▶ **WRITTEN PROBLEM**:
Select every line in the entries below that contains the word "dimensions", and copy each one out.

BEGIN EXERCISE MATERIALS

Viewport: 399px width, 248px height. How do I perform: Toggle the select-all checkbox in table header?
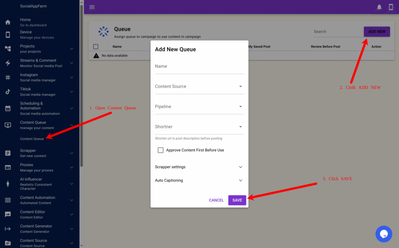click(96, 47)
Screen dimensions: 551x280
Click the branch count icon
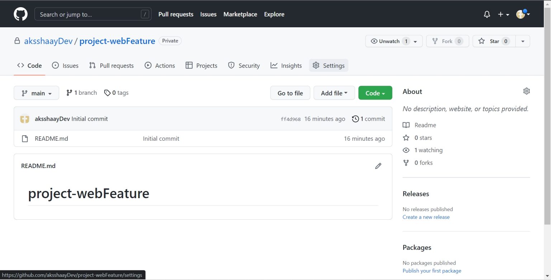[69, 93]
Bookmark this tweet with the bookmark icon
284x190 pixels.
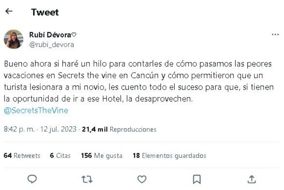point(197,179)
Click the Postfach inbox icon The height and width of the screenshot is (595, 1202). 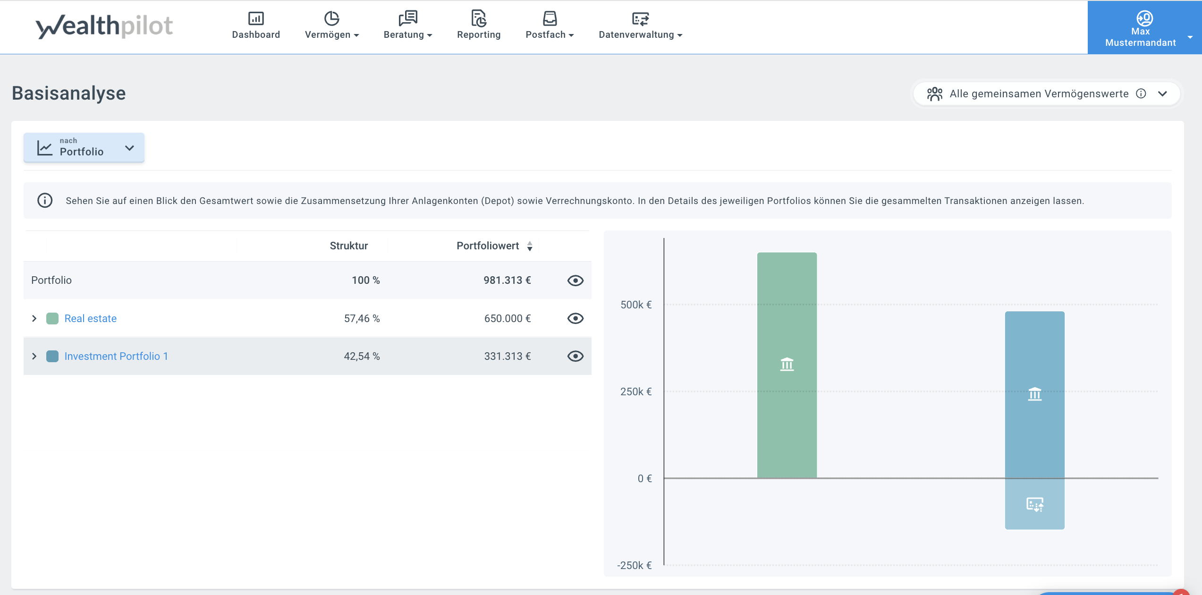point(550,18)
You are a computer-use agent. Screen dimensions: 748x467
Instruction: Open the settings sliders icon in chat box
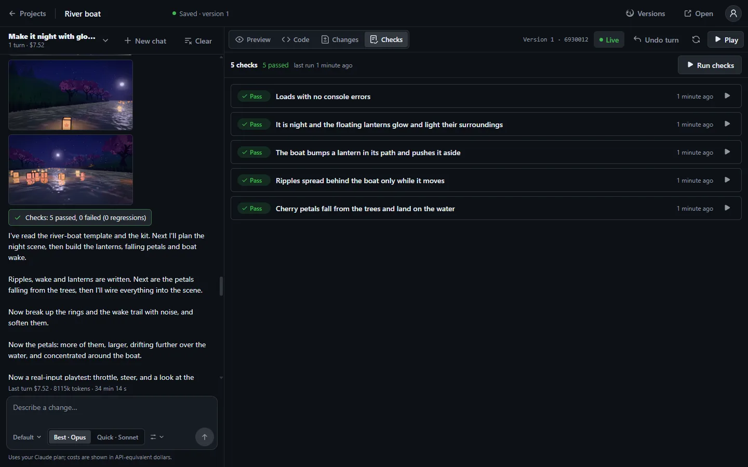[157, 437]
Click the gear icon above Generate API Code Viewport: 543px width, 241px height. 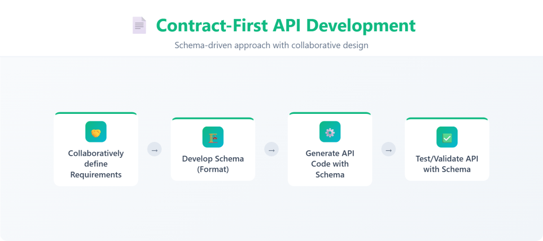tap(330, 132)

END EXERCISE MATERIALS
BEGIN EXERCISE MATERIALS

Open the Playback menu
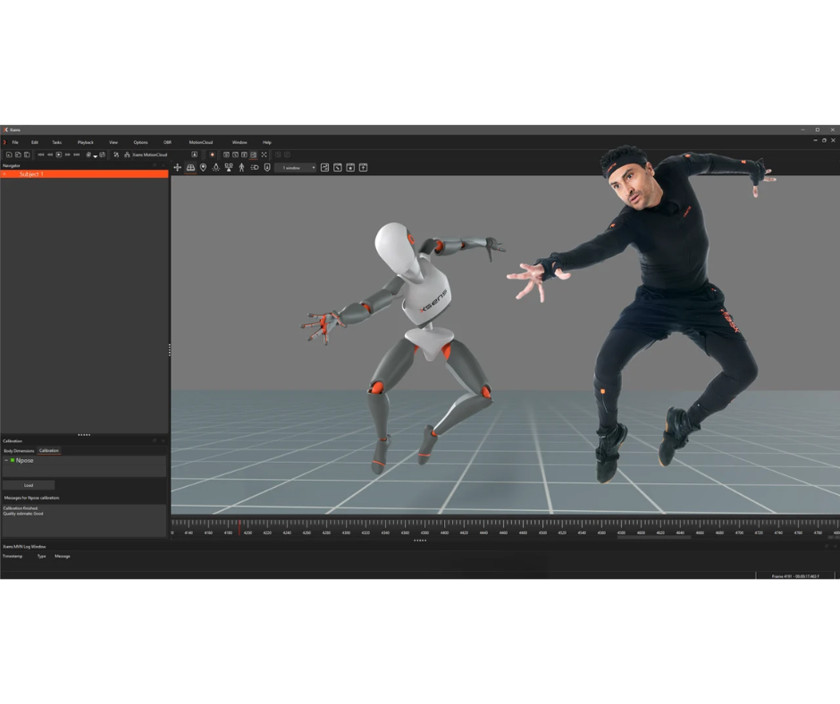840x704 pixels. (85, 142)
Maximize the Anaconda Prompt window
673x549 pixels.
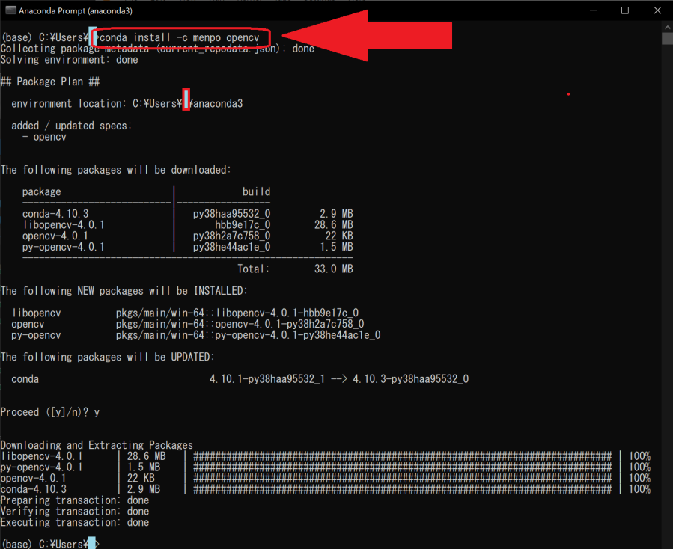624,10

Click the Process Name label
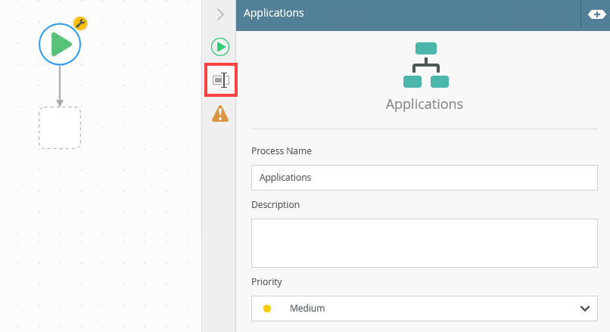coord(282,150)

END EXERCISE MATERIALS

▶ **SOLUTION TO THIS EXERCISE**:
Screen dimensions: 551x280
You are a computer-use agent. Screen dimensions: 748x467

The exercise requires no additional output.